(Entries from a dataset)
■ ■ ■ ■ ■

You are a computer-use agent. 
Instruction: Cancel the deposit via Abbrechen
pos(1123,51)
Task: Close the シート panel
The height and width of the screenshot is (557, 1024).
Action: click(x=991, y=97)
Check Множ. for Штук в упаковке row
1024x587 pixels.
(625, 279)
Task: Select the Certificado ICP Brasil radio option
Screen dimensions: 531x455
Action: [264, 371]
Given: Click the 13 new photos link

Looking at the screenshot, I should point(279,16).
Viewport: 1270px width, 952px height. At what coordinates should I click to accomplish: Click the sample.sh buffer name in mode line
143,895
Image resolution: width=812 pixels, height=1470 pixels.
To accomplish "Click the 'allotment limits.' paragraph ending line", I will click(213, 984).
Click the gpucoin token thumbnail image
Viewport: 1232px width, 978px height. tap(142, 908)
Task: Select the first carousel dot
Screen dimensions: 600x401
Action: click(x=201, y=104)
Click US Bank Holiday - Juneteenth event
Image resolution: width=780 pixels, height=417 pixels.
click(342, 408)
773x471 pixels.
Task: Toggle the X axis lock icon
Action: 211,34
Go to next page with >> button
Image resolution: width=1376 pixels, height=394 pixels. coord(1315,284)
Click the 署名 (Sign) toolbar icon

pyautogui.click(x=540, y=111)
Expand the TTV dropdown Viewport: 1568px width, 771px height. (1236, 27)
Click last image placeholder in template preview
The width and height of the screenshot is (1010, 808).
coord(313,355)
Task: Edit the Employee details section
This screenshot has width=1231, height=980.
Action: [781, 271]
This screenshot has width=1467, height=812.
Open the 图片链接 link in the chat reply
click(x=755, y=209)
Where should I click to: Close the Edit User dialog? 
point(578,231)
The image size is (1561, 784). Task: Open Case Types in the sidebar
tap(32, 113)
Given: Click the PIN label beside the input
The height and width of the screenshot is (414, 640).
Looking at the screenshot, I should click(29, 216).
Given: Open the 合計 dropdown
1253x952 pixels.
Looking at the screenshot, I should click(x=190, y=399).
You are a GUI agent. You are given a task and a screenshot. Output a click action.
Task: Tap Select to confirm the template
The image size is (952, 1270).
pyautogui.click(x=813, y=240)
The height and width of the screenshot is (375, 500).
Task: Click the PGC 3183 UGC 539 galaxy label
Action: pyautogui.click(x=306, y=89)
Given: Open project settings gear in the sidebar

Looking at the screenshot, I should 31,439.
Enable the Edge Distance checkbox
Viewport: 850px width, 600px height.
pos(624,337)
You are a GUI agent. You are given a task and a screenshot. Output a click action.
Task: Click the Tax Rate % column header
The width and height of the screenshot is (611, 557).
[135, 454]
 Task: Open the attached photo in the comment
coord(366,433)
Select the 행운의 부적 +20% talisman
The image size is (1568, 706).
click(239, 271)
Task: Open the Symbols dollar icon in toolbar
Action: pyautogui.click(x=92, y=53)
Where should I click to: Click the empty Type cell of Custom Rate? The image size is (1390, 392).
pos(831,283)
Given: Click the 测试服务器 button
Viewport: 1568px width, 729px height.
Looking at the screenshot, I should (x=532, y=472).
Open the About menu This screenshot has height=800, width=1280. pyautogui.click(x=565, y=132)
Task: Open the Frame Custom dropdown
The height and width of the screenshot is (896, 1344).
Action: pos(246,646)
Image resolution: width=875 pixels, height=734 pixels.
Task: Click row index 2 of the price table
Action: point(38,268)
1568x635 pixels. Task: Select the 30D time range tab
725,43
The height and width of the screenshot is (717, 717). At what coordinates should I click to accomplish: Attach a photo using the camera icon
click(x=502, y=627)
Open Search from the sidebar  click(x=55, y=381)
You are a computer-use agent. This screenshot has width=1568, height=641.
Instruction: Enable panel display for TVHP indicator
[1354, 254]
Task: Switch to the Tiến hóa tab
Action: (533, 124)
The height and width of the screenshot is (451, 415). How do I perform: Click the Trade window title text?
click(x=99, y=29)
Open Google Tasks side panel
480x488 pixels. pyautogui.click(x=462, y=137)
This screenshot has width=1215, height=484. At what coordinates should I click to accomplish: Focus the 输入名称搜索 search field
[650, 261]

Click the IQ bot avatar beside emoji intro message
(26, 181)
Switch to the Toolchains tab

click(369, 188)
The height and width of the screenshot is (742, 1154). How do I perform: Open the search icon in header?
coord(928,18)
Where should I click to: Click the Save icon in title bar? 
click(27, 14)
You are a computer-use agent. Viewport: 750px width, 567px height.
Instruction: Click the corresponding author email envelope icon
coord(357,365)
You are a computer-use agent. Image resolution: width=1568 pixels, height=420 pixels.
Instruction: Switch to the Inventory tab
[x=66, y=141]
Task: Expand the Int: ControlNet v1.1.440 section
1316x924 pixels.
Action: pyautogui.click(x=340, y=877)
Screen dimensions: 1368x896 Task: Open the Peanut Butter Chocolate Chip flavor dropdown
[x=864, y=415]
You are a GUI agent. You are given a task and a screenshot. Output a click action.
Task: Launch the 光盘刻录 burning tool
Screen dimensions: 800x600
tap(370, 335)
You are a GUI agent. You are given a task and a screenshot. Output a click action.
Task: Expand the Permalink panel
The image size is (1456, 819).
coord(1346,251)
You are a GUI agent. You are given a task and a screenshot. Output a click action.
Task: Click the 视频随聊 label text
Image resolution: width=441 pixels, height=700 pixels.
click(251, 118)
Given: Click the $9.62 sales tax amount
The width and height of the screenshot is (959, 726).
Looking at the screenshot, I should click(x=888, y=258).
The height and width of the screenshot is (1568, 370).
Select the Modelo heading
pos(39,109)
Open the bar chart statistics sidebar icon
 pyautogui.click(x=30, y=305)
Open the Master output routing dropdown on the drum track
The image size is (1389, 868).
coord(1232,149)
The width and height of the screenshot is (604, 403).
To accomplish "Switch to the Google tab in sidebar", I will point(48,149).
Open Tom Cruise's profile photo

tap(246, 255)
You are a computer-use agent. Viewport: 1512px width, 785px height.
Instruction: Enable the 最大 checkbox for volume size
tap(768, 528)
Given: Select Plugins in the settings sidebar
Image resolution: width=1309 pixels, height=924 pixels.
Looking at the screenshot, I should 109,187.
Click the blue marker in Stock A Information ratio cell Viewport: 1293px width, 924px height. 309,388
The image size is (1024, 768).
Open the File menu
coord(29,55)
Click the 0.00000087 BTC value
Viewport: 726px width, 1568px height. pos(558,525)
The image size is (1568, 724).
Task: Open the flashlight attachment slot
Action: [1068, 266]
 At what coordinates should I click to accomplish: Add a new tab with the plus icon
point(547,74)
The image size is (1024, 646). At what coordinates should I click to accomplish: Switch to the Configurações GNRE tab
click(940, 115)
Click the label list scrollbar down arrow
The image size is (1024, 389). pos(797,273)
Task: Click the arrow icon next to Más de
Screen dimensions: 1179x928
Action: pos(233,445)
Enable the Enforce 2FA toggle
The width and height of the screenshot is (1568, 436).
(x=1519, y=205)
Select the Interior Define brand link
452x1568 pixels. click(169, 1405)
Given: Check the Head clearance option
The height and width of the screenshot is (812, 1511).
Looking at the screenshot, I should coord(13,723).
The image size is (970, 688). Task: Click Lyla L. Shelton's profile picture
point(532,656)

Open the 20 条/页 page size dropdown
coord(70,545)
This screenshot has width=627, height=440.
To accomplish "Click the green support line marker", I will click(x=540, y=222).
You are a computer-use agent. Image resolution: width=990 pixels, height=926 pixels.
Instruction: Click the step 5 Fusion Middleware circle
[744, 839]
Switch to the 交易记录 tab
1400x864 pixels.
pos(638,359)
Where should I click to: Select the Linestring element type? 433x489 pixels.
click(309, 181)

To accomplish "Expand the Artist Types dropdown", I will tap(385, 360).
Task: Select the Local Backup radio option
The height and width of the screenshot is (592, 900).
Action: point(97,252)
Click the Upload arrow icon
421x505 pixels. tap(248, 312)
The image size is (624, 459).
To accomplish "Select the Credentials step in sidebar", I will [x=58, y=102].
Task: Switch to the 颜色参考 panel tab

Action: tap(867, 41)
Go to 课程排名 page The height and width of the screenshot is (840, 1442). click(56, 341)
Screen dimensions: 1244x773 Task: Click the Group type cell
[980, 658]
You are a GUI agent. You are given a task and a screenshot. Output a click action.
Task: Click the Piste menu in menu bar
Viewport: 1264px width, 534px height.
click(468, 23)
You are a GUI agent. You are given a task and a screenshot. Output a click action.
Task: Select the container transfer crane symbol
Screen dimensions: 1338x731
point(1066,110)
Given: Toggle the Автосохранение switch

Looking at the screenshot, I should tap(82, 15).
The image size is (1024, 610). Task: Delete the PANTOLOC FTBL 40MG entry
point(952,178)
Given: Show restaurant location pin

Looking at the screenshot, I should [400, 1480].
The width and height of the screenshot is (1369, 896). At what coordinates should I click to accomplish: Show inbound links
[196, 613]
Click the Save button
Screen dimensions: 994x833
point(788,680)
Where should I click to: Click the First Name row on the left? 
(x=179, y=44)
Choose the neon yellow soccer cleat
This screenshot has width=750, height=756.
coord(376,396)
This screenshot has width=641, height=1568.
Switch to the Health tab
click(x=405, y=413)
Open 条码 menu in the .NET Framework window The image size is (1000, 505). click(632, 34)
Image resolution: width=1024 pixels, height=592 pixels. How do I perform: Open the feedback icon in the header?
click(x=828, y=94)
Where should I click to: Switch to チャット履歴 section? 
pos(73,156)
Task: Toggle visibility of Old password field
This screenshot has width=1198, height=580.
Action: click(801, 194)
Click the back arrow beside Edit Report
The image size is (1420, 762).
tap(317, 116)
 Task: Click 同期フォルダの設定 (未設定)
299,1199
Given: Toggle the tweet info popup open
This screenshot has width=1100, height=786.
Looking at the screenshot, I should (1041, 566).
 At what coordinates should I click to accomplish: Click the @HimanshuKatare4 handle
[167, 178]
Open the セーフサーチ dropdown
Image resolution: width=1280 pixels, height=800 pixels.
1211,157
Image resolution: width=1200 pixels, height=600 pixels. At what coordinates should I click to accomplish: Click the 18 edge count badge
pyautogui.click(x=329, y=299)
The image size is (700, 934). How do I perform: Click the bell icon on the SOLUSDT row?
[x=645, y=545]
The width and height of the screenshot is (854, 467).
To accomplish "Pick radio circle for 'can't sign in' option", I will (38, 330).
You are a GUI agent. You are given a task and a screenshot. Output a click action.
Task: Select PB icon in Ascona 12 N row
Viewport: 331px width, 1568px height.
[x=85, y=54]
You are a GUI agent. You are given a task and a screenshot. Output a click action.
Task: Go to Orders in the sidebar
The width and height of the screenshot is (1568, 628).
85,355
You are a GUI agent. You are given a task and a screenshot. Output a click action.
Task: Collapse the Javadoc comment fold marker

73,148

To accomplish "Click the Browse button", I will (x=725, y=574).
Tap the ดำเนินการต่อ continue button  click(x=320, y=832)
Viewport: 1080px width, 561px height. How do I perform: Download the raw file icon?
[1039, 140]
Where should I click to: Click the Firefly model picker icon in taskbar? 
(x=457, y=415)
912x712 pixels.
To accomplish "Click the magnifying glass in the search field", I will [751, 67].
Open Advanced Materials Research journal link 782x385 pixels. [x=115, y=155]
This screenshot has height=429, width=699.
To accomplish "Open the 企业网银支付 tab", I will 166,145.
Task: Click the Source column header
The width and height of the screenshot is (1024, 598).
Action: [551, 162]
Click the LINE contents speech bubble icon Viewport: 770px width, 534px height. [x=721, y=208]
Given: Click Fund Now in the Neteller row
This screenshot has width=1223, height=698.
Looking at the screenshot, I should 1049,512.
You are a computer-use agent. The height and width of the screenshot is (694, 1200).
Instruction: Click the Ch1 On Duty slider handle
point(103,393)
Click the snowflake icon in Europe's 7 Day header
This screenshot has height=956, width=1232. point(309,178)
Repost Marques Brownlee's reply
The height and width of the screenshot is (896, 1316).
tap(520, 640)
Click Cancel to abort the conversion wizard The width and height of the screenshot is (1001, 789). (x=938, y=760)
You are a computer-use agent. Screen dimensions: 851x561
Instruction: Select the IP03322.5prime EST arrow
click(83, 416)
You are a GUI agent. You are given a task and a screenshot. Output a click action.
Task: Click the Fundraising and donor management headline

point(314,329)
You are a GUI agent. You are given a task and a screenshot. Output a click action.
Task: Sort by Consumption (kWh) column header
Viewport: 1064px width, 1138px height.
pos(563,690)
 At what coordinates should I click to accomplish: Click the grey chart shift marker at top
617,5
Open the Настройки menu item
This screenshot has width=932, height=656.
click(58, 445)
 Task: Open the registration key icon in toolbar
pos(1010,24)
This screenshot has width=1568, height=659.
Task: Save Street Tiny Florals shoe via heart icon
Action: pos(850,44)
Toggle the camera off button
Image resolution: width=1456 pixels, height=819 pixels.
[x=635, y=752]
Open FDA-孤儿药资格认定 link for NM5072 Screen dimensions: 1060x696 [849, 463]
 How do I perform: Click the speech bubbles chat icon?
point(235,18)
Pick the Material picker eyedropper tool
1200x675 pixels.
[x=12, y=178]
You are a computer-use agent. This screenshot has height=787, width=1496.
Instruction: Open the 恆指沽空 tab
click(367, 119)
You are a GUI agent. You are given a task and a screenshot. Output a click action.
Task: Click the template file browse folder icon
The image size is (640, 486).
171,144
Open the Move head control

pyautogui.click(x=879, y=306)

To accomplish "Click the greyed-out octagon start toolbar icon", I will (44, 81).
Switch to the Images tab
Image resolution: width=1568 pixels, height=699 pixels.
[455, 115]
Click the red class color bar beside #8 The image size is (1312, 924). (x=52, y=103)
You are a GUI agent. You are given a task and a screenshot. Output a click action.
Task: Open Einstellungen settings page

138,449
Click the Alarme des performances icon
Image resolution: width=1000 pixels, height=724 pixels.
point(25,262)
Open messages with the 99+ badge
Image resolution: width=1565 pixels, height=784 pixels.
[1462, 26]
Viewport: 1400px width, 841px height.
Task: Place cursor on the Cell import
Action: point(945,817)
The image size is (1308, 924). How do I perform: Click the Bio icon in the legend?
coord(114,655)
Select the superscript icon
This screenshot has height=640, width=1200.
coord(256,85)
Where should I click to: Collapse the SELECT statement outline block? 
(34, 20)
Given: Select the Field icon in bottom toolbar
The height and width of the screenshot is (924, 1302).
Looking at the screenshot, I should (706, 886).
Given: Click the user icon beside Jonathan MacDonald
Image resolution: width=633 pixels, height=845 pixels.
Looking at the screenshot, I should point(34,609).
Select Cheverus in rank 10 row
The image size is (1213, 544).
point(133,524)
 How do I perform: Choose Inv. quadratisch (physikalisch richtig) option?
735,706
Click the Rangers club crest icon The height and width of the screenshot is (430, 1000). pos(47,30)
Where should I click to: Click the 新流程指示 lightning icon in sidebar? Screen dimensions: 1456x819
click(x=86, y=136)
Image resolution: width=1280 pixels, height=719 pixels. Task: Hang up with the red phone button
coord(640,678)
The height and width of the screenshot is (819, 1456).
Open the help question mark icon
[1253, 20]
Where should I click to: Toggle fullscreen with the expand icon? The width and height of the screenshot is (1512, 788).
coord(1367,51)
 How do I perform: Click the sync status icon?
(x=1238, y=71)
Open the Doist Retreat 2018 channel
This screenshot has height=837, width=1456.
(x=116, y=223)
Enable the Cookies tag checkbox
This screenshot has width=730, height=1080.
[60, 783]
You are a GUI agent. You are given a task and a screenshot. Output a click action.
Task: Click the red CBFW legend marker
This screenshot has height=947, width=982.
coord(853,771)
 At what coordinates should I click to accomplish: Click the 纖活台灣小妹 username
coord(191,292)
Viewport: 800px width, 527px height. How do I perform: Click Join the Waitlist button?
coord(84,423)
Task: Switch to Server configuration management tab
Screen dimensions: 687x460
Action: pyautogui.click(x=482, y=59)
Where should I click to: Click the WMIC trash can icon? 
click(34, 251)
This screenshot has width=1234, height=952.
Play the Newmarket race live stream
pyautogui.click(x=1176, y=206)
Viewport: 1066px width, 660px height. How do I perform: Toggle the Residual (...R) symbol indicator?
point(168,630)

■ ■ ■ ■ ■

DO THIS: Revise the entries from the line that has "has width=1568, height=641." through the line that has "click(x=99, y=29)", changing "TVHP indicator" to "TVHP overlay" and leaving the rest unchanged. Give back only those lines.

FINISHED ANSWER:
You are a computer-use agent. This screenshot has width=1568, height=641.
Instruction: Enable panel display for TVHP overlay
[1354, 254]
Task: Switch to the Tiến hóa tab
Action: (533, 124)
The height and width of the screenshot is (451, 415). How do I perform: Click the Trade window title text?
click(x=99, y=29)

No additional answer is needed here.